Pienso en los hitos que definen el comienzo de una guerra. Cómo esas señales, esos hechos, esos gestos se instalan ya para siempre en el cuerpo de los otros y en el propio cuerpo. Para mí la guerra empezó un domingo de 2009 por la mañana, en Tampico, Tamaulipas, cuando tres cabezas fueron arrojadas al estacionamiento de un centro comercial al que yo solía acudir con cierta regularidad a tomar café. Intento ahora, diez años después, evocar qué fue lo que experimenté. No fue miedo. Lo primero fue estupor, incredulidad. Como si, a pesar de la evidencia incontrovertible, hubiese una capa que lo cubriera todo con un halo de irrealidad.

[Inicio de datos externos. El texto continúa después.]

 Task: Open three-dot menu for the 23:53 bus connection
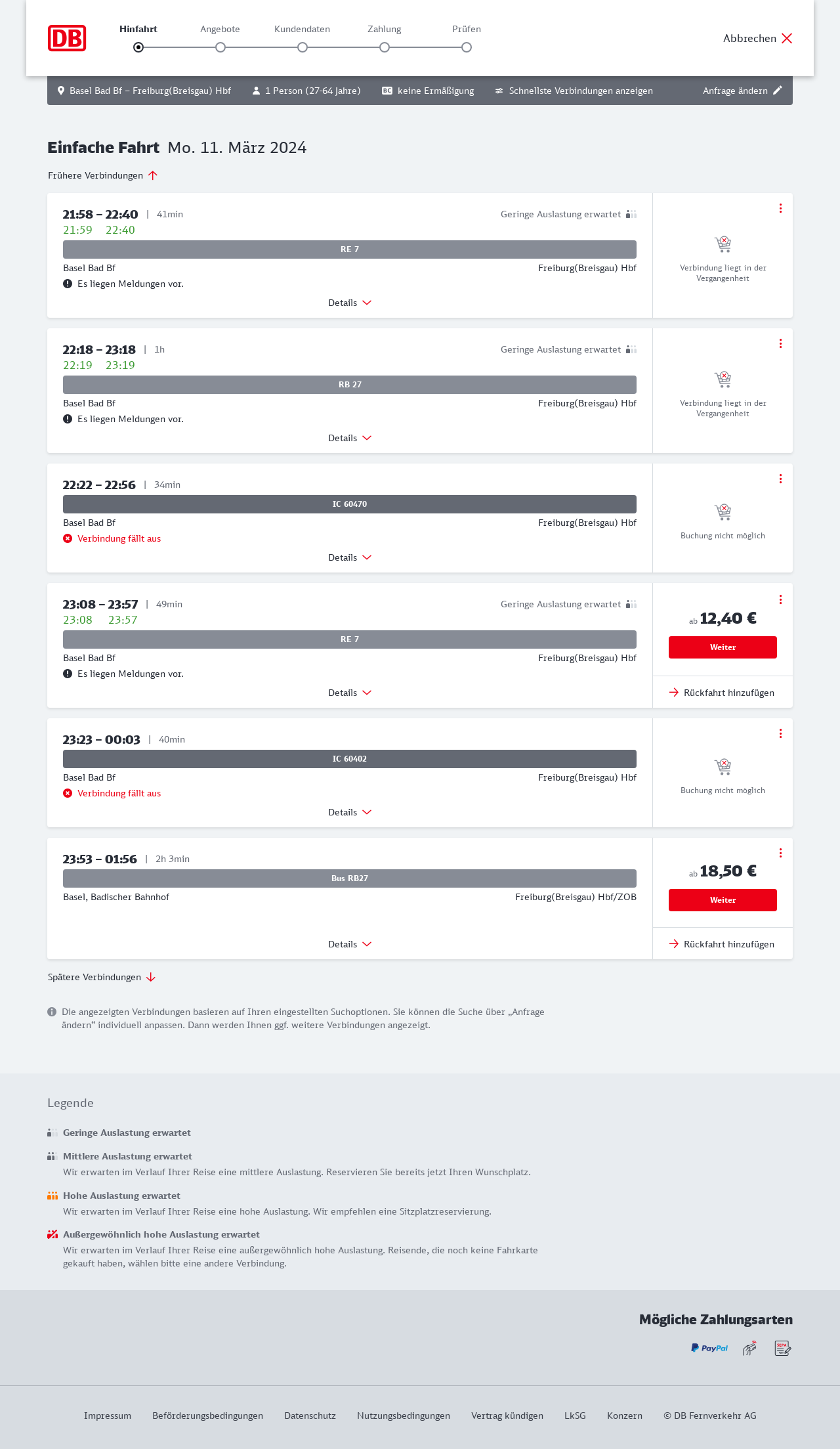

En este momento todavía no sentía yo qué era realmente lo que estaba pasando, […] yo veía las fichas, por medio de Hotmail llegaban este tipo de avisos, por redes sociales también. Pero de verdad yo era una persona que decía ‘¡ay!’, le daba next. A mí no me importaba lo que estuviera pasando, a mí me importaba mi vida. Y lo que sucediera a mi alrededor no me importaba. Fue cuando salí a buscarla, a sacar copias de la ficha de ella que había hecho yo, provisional: ahí fue cuando dije, esto no me puede pasar a mí”,

declara en Soles negros, la madre de Diana, una de las chicas asesinadas en Ecatepec. ¿En qué momento una guerra, una desaparición forzada, un feminicidio, se vuelve algo real?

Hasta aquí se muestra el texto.